--- RECORD EXTRACTS ---
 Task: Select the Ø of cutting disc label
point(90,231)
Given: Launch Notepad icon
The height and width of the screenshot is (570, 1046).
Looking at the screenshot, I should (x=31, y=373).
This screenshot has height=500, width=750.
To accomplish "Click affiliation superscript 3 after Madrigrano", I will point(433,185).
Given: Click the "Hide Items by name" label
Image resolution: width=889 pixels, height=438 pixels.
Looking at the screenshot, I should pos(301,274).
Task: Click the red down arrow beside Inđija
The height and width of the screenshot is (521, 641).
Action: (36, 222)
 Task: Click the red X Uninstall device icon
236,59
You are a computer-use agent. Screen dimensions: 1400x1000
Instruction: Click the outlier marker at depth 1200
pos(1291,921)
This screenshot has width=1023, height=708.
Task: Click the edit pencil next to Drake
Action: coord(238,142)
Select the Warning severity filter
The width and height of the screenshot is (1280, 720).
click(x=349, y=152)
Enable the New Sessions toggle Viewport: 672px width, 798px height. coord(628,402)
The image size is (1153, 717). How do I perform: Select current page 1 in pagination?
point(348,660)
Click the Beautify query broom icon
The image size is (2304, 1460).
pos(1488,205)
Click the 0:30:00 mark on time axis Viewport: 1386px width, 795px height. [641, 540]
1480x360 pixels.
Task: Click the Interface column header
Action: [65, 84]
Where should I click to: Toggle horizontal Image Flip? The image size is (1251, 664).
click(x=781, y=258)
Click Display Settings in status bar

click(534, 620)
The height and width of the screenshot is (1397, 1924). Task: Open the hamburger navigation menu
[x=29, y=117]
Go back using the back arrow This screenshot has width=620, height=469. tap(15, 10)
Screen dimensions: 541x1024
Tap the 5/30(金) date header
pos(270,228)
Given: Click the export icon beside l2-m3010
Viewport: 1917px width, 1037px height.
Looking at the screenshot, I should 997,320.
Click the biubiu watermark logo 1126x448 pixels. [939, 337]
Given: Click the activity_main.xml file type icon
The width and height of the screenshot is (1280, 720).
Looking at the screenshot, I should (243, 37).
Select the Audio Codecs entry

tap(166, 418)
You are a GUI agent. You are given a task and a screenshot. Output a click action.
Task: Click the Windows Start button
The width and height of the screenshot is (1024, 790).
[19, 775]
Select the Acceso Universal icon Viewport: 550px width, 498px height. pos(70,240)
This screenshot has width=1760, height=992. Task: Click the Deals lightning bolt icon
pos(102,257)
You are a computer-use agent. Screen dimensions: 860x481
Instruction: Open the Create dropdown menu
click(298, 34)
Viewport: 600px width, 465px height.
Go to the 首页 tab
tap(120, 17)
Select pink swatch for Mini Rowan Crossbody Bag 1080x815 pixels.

--- TASK DETAILS ---
Can you output the items above verbatim, from the line with "Given: Launch Notepad icon" to the line with "[x=29, y=117]"?

--- ANSWER TO THE PROBLEM ---
Given: Launch Notepad icon
The height and width of the screenshot is (570, 1046).
Looking at the screenshot, I should (x=31, y=373).
This screenshot has height=500, width=750.
To accomplish "Click affiliation superscript 3 after Madrigrano", I will point(433,185).
Given: Click the "Hide Items by name" label
Image resolution: width=889 pixels, height=438 pixels.
Looking at the screenshot, I should pos(301,274).
Task: Click the red down arrow beside Inđija
The height and width of the screenshot is (521, 641).
Action: (36, 222)
 Task: Click the red X Uninstall device icon
236,59
You are a computer-use agent. Screen dimensions: 1400x1000
Instruction: Click the outlier marker at depth 1200
pos(1291,921)
This screenshot has width=1023, height=708.
Task: Click the edit pencil next to Drake
Action: coord(238,142)
Select the Warning severity filter
The width and height of the screenshot is (1280, 720).
click(x=349, y=152)
Enable the New Sessions toggle Viewport: 672px width, 798px height. coord(628,402)
The image size is (1153, 717). How do I perform: Select current page 1 in pagination?
point(348,660)
Click the Beautify query broom icon
The image size is (2304, 1460).
pos(1488,205)
Click the 0:30:00 mark on time axis Viewport: 1386px width, 795px height. [641, 540]
1480x360 pixels.
Task: Click the Interface column header
Action: [65, 84]
Where should I click to: Toggle horizontal Image Flip? The image size is (1251, 664).
click(x=781, y=258)
Click Display Settings in status bar

click(534, 620)
The height and width of the screenshot is (1397, 1924). Task: Open the hamburger navigation menu
[x=29, y=117]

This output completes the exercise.